Here are a few ideas and suggestions that may help to impact your bottom line…
- Schedule hygiene patients before they walk out the door.
- If you carry insurance plans, when was the last time they were properly negotiated with the insurance carrier? And by the same token, when was the last time you had your carriers evaluated and determined whether they should be let go and others added?
- Provide the patient with options. Many times one option is offending to a patient. While if the same patient is given options, choices, and even a progressive treatment plan that makes sense for the patient, it increases the opportunity of patient buy in.
- Have digital radiography. By allowing a patient to see first hand the problem you are presenting to them, closure on cases greatly increase. If they do not go for the work presented, make sure that you present them a printed picture of the problem before they leave.

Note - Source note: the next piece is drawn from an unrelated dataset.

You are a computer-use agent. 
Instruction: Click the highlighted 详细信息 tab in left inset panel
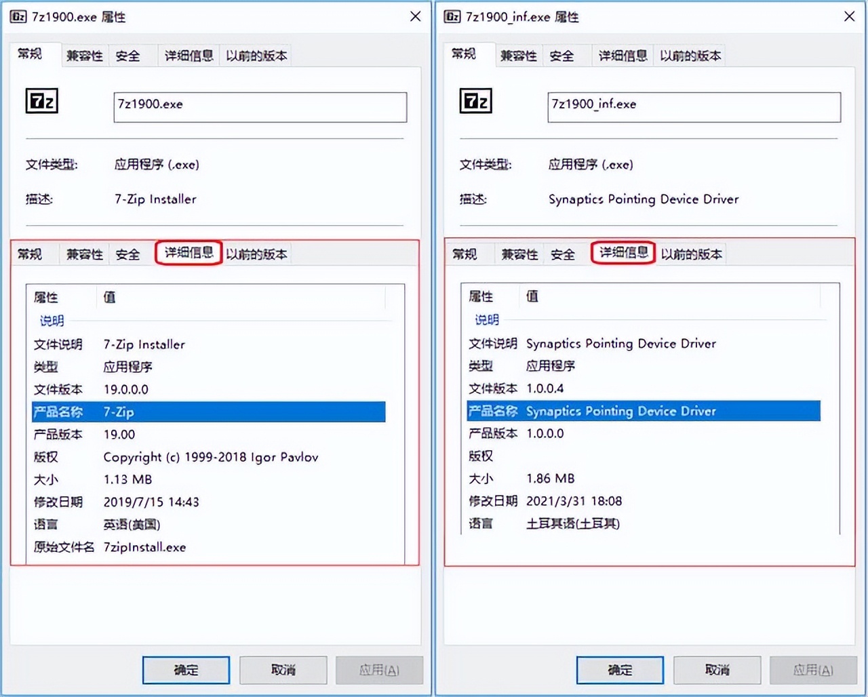189,253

- Ask the patients if they want the work done…Many opportunities and unscheduled treatment are left unrepresented because of the dentist’s insecurity.

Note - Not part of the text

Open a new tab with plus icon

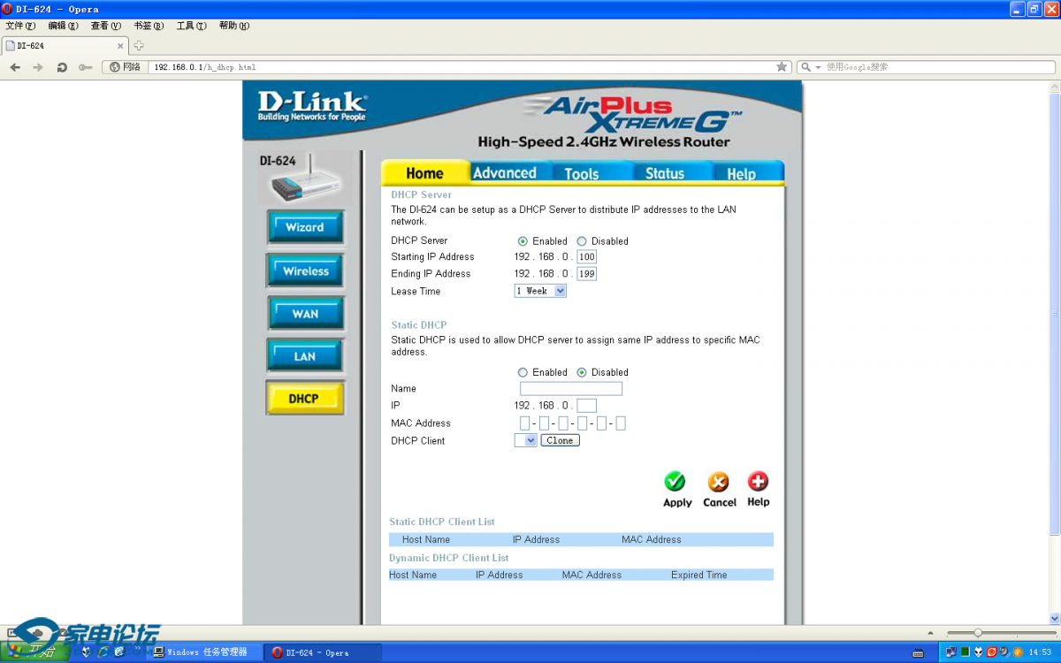(x=139, y=46)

- Do not sell and push what people need or what you think they need. Create and build patient relationships. Treat patients like you would want to be treated. Earn their trust and the money will come.

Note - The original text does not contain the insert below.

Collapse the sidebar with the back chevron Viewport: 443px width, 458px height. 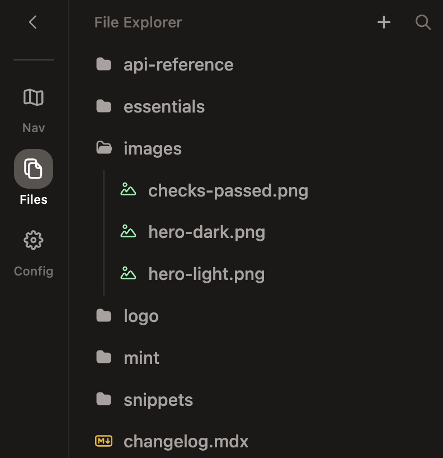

- Reduce overhead by increasing production and efficiencies.
- Personnel – Do you have too many people? Are they paid too much? Are they effective at what they do? Are they the best representatives you can have? And, do they know how to market and sell you and your team?
- Spending time on your monthly merchandise expenses is t he biggest mistake I see dentist offices make…Over analyzing the merchandise to save possibly a percent or two. Instead, if you look at the big picture, and use your trusted merchandise representative to his capability, you would gain so much more.
“Manage the top line; your strategy, your people, and your products, and the bottom line will follow.”